Excerpt provided ▸

☆ ☆ ☆ ☆ ☆ ☆ ☆

I’ve had the CR-Z about a month now, and I’ve had a chance to drive it under a variety of conditions, so I can give a more complete report.
First, we should say that is really not a car in the traditional sense, but a computer with four wheels attached.
It has taken a while to understand all the displays and controls and functions, but they are very well designed and logically thought-out in the typical Japanese engineering fashion. It is all very cool: dash, controls, wands, storage, stereo system. It is especially nice to access the iPod functions of my iPhone through USB. But you have to read the manual.
It has also taken some driving experience to understand the various driving modes and how the integrated motor assist (IMA) works with the automatic continously variable transmission (CVT). But I now appreciate what the Honda engineering team intended, and it is an excellent solution.
It is all a study in energy management and conservation. You can think of the gasoline engine as the “check book” and the batteries and IMA as the “savings account”. In a conventional car, the energy lost in coasting downhill and braking is gone. The CR-Z system conserves it through regeneration, and then seamlessly feeds it back into the power train, depending on what its computer brain considers optimum. I find that it likes to keep about a 75% charge on the batteries, and quickly replenishes them to about 90% average when cruising. Fun to watch the displays show this on a road trip.
The computer can calculate the right balance of performance and power that the driver asks for, depending on whether you are in Sport (Power) mode, Normal mode, or Econ mode; and in the CVT models, can consider three variables: the infinitely variable gear ratio, the engine RPM, and the amount of IMS electric motor assist used, if any.
If you want power (Sport mode), the engine revs go up, the CVT gears down, and the IMS kicks in vigorously on acceleration. There is all the power I need, and I use it mostly for merging onto freeways, or on urban freeways to make lane changes and climb hills.
If you want economy (Econ mode) the engine lugs down, the CVT gears up, and the IMS comes in gently to add engine torque when needed, as when going up hills at highway speeds with cruise control on. Responses are more subtle, but surprisingly, they are not all that bad on a road trip.
Overall, the computer hates high revs, and shifts down whenever possible, so the engine rarely gets above 4,000 rpm unless you use the paddle shifters. This is not intended to be a high-reving car, and the IMA makes that unnecessary in any case.

☆ ☆ ☆ ☆ ☆ ☆ ☆

Given material ▸
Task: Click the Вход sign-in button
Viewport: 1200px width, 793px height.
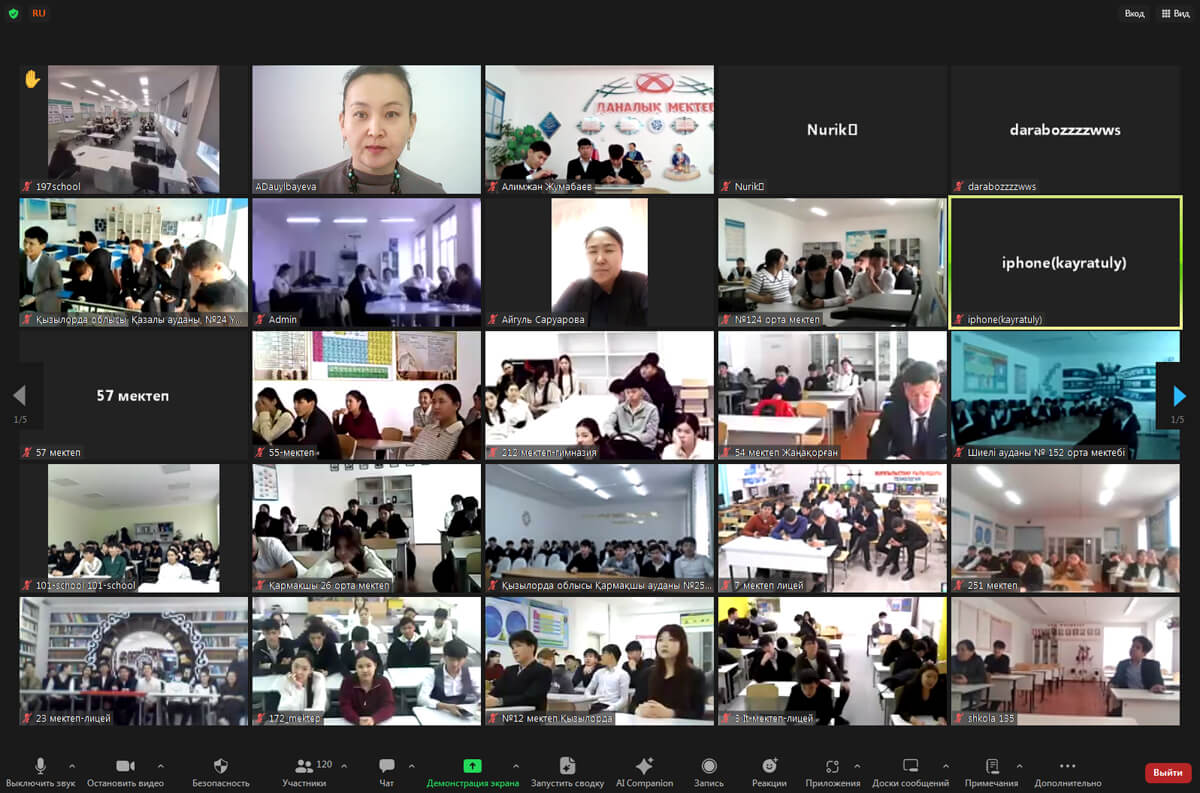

☆ ☆ ☆ ☆ ☆ ☆ ☆

Work to do ▸ Pick up the owner's report on the Honda CR-Z after its final sentence and extend it by a few paragraphs in the same voice.

The answer ▸
For me, a car enthusiast with an interest in engineering solutions, the vehicle and its systems are intriguing, and I enjoy taking part in controlling (optimizing?) the vehicle. It is possible that the average driver won’t appreciate the incredible high technology that is designed into this car, or might be confused by them. It will probably always be a cult car in the U.S.
As for mileage, I now have experienced city driving, urban freeways, and a secondary road loop. As I mentioned in my last report, city driving seems to average about 36 mpg, urban freeways and secondary roads about 38 mpg, and a freeway trip to Seattle and back was 42 mpg.
On the freeway trip, we traveled at legal speeds, and I tried to keep the cruise control at 67 mph when traffic allowed. In economy mode at 67 mph, the computer likes to lug down the engine to 2,100 rpm and achieves about 40 mpg on level ground in pleasant weather. From CR-Z engine HP curves I found on the web, I calculate that the engine is using 50 hp to maintain that speed. The CR-Z will comfortably cruise faster of course, but I would expect a drop in mileage– from the mileage meter I’m guessing cruising at 72 mpg would bring mileage down to about 37 mpg, still not bad. And it is comfortable for 3-hour stretches of driving.
The CR-Z works very well for my driving around Portland, and performed just fine in Seattle traffic.
But it is different. The driver has to get used to the engine stopping while waiting for lights in city traffic. I’m used to it now. I’m also coping just fine with the rear vision issues. I don’t know how the CR-Z would work on the LA freeways, or in hilly high country like Denver.
I like all the high-tech features, the styling, the climate controls, the exterior lighting, luggage space, and the handling, too. I’ll give you another report in a month when we’ve tackled some mountain driving.
Rick Campbell, Creative.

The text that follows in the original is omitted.